Tis the season to check on which side is winning the war on Christmas. Is it the Atheists and their supportive cohort of super-secular multiculturalists? Or is it the Christians and their diverse allies?

His is a great article that covers the entire range of public opinion on the subject. I am going to just comment on a couple of features of the article. 

 I apologize that I intentionally slipped in a misquote, so slight that it hides its import. Yes, intentionally. I bet you can’t even find it!  Check out the word “atheist” in the quote and in this paragraph. What do you see?  Still not?  Well, here it is: In the quote, the “a” is in higher case, while in this paragraph it is in the lower. That difference, small as it is to the eye, could be expressive of a profound difference in the definition of religion. 

Why, as in Todd’s article, do most people capitalize the names of recognized religions as well as of their adherents like Christianity/Christians, Sikhism/Sikhs, etc., but not of secularism/secularists or  atheism/atheists?  They are all equally worldviews, systems of belief or--dare I say it?—religions; they are all within the one and the same genre of things. So why capitalize some and not others? 

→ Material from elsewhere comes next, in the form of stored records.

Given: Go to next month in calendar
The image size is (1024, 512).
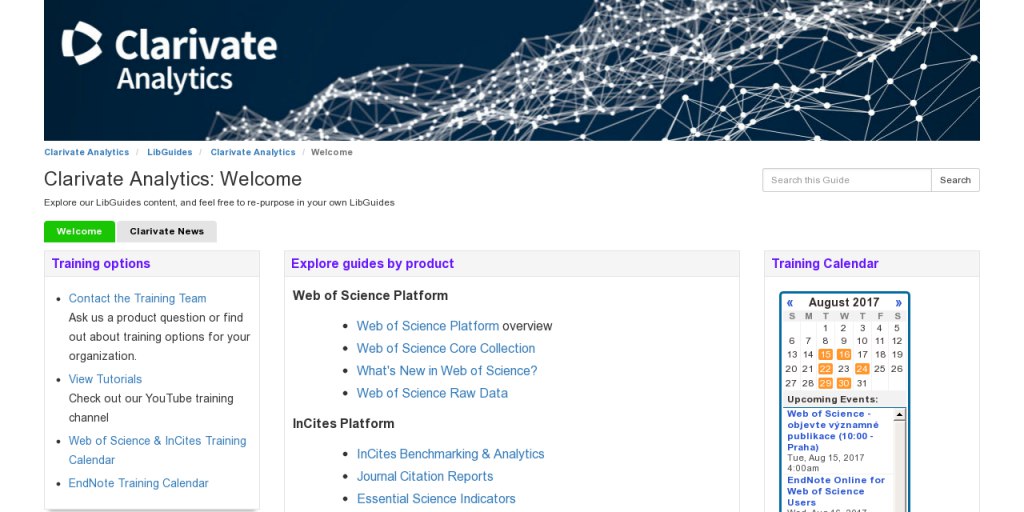Looking at the screenshot, I should 899,302.
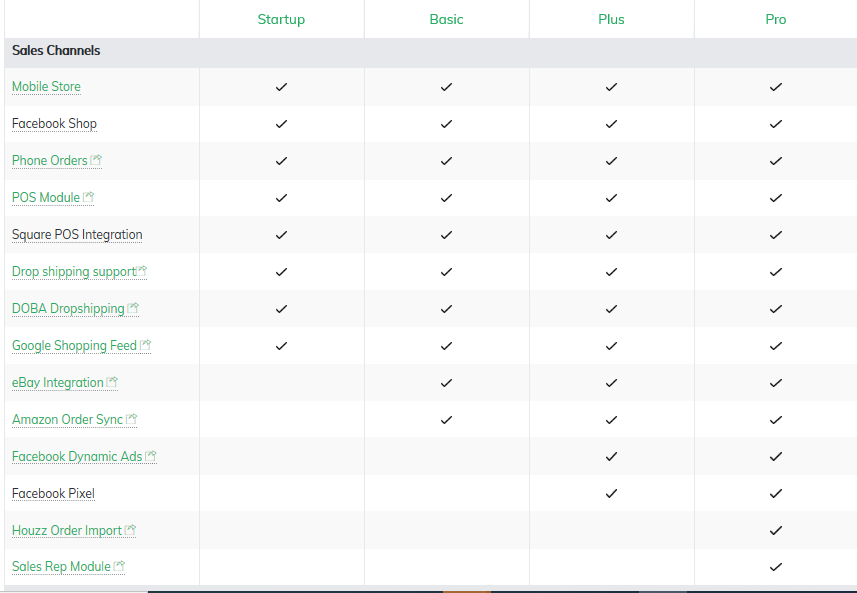Image resolution: width=857 pixels, height=593 pixels.
Task: Follow the eBay Integration link
Action: click(57, 383)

I have never heard a linguist or grammarian explain this puzzling phenomenon, but I believe it is because most people don’t see them as being of one genre. Secularism, atheism and humanism are not in the same genre as religions, their adherents will tell us—and most of us have bought into that. Atheism and its allies are allegedly objectively and neutrally true, while religions are intensely subjective and far from neutral. But you look behind the scenes into Atheist books and you will find every page proposing theses they can never prove, only believe. Yes, they too are faiths; they are no more objective or neutral than anyone else. We’re all the same boat of believers; it’s just that our beliefs are different.  

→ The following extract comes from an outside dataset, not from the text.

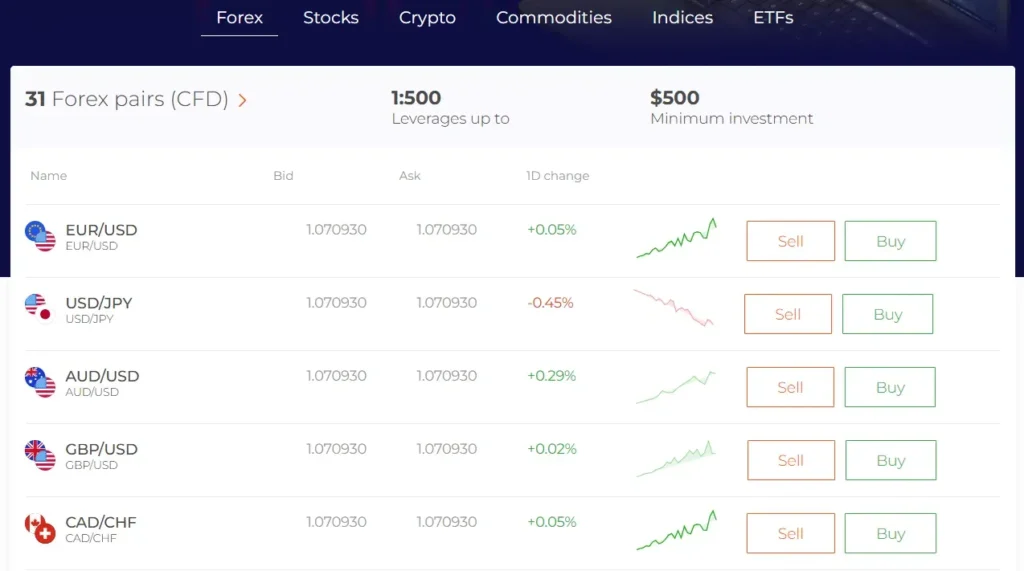Open the Commodities tab

pos(554,17)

I readily admit that explanation above does not tell why you secularism and its fellow systems are  put in higher case and those recognized as religions in the lower. Perhaps it is a tradition that developed during the years that secularism c.s. were less popular and considered ineligible for the prestige of a capital letter. I don’t know; just guessing.

But this issue is of huge importance in society, a point we cannot pursue now but will reserve for later. Do note that I am not saying that I have just described Todd’s perspective on this. He may just have followed grammatical convention or, perhaps, his editor changed those letters from lower to higher case.  

That difference in case can be seen as expressive of a difference between them that some, including Todd, depict as “war.”  While many people berate Christianity because, among other reasons, of the hostility between western denominations over the centuries, they for some reason fail to realize that Christians have largely come to terms with each other and co-operate, even though the basic differences still exist, especially between Protestants and Roman Catholics.  In addition, the various global religions are also in dialogue with each other; their main streams do not support religious hostilities.  Apart from the fundamentalists, the religious war has shifted from those we describe as “religious” to those who live by the myth of neutrality—atheists c.s. It is they who now seek to force public displays of “religion,” particularly the Christian religion, out of the public square. And that’s what the Christmas fracas is all about. Get rid of public Christian symbols and with them, the religion itself. 

Time to let go for now. More to come, for Todd’s article is loaded with good stuff. Can’t let it go with this.  Have a good one and merry Christmas to all.